Despejo político

A principal reportagem da última edição do Jornal do Campus traz à tona uma questão importante para os estudantes e a sociedade que é a moradia para os que estudam na Cidade Universitária. Muitos não têm condições de arcar com as despesas de moradia, e isto é tão antigo quanto a instalação do campus na região do Butantã. Falta de recurso e de acesso foram os primeiros motes para a instalação do Crusp. Este tem também um caráter histórico uma vez que, na década de 1970, foi o reduto mais importante na organização do movimento estudantil que resistiu a ditadura militar.

Era um espaço livre para as manifestações políticas através de assembléias, reuniões de partidos e grupos estudantis, cursos, seminários, teatros, filmes, palestras e festas no Centro de Vivência. Para muitos era também o lugar onde se podia comer pagando pouco. As festas de finais de semana atraiam estudantes de todas as faculdades, da USP e de fora dela. Não é a toa que em 1969, a direção resolveu desmontar um dos prédios. O que ficava bem no meio do Conjunto Residencial. Segundo a Reitoria era para construir uma avenida que desse acesso aos prédios da parte posterior do campus. Segundo os estudantes, era uma forma de dividir o conjunto monolítico que se desenhara do território livre de resistência à ditadura. De dia os funcionários tentavam fazer funcionar a máquina que desmontaria o prédio construído de pré-moldados. À noite, os estudantes sabotavam a máquina para que não funcionasse no dia seguinte. Eu mesmo convivi nesse período no Crusp, mas não “oficialmente”. O que mais se temia na época é que, por razões políticas e perseguição alguns fossem de lá afastados.

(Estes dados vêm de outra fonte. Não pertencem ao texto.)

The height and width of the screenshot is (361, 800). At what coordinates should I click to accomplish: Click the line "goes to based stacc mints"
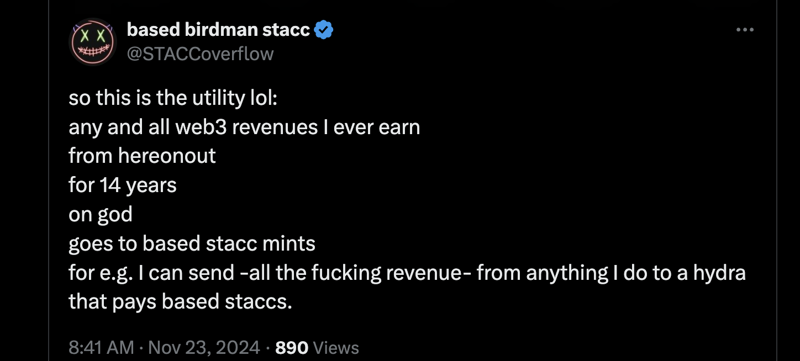point(192,243)
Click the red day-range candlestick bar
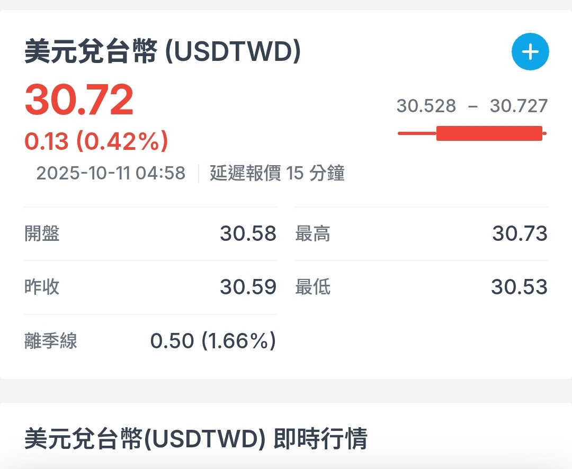The width and height of the screenshot is (572, 469). pyautogui.click(x=489, y=133)
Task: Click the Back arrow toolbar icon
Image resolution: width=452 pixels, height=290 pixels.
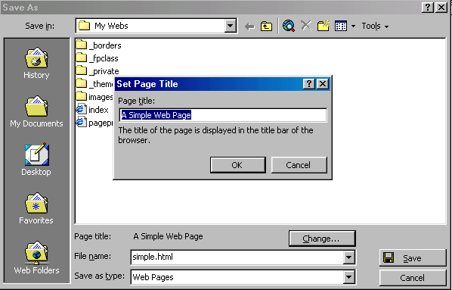Action: click(x=249, y=27)
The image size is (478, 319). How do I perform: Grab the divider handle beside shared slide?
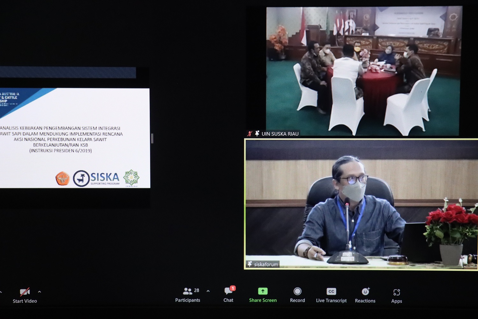152,138
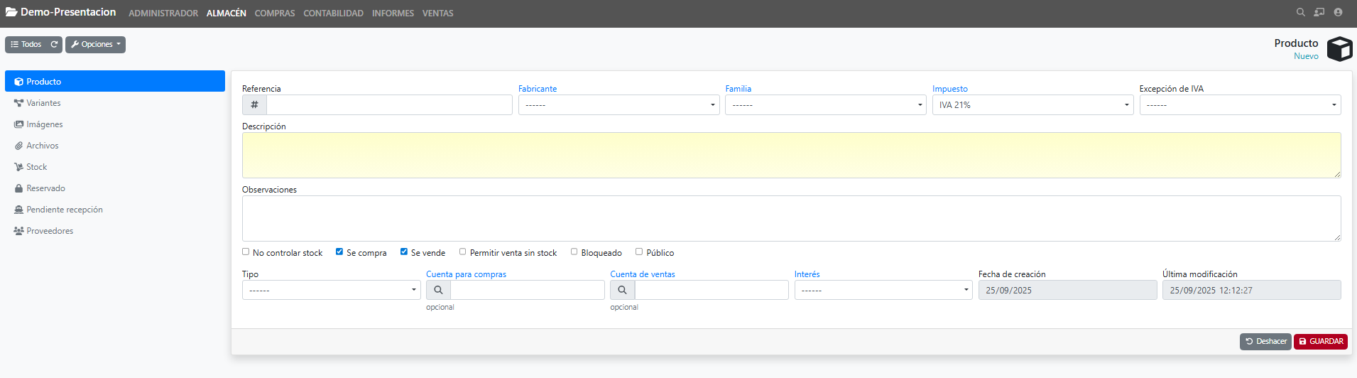Viewport: 1357px width, 378px height.
Task: Open the Opciones dropdown button
Action: click(x=96, y=45)
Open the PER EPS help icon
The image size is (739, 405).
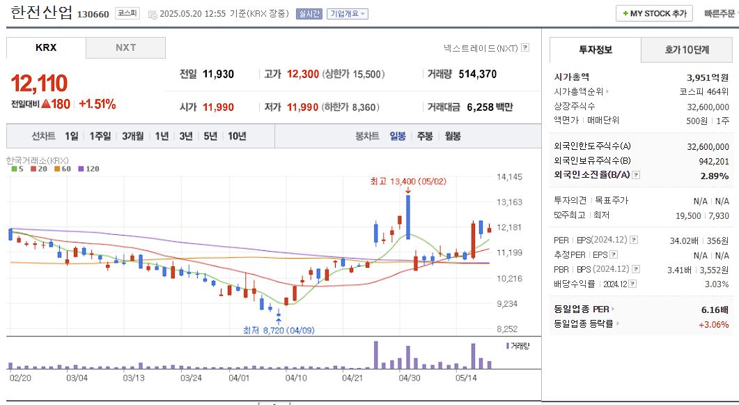tap(634, 240)
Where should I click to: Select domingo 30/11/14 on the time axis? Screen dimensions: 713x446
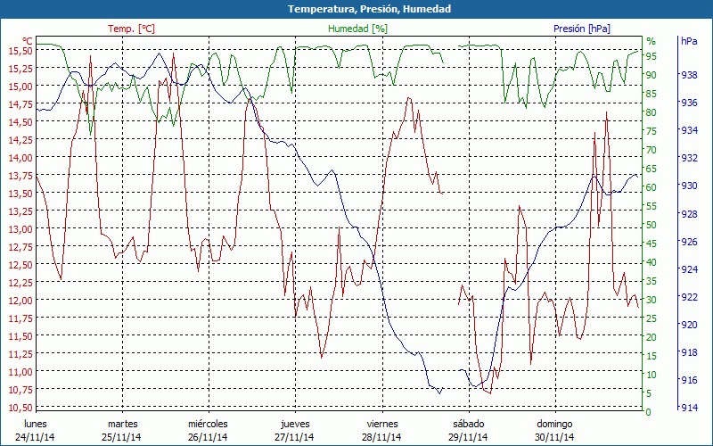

A reportagem cumpre o seu papel de “ouvir os dois lados”, no caso o estudante de Letras Rafael Alves e seu advogado e do outro a Coseas, responsável pela administração do Crusp. Na página 3, o nome do Superintendente Waldyr Antonio Jorge, só aparece, no meio da quarta coluna, o que causa desconforto para leitores que não acompanham o caso e não são familiarizados com o Crusp. É verdade que na primeira página aparecem todos os personagens. Contudo é preciso ir além de “ouvir os dois lados”. Creio que o jornalista precisa formar convicção sobre o fato e publicar a sua história e não apenas relatar o que diz um e o que diz o outro. O respeito à isenção e a formação do espírito crítico do público alvo não pode inibir o repórter de expor suas convicções. O nome do repórter Carlos Vilas, a quem cumprimento pelo trabalho, aparece acima da foto do Rafael, e isto me deu a entender que ele é o fotógrafo. Se a foto não for de sua autoria, o autor deve ter o crédito na parte inferior. Se Vilas reportou e fotografou, sugiro que isso fique claro na reportagem, se preciso com dois créditos.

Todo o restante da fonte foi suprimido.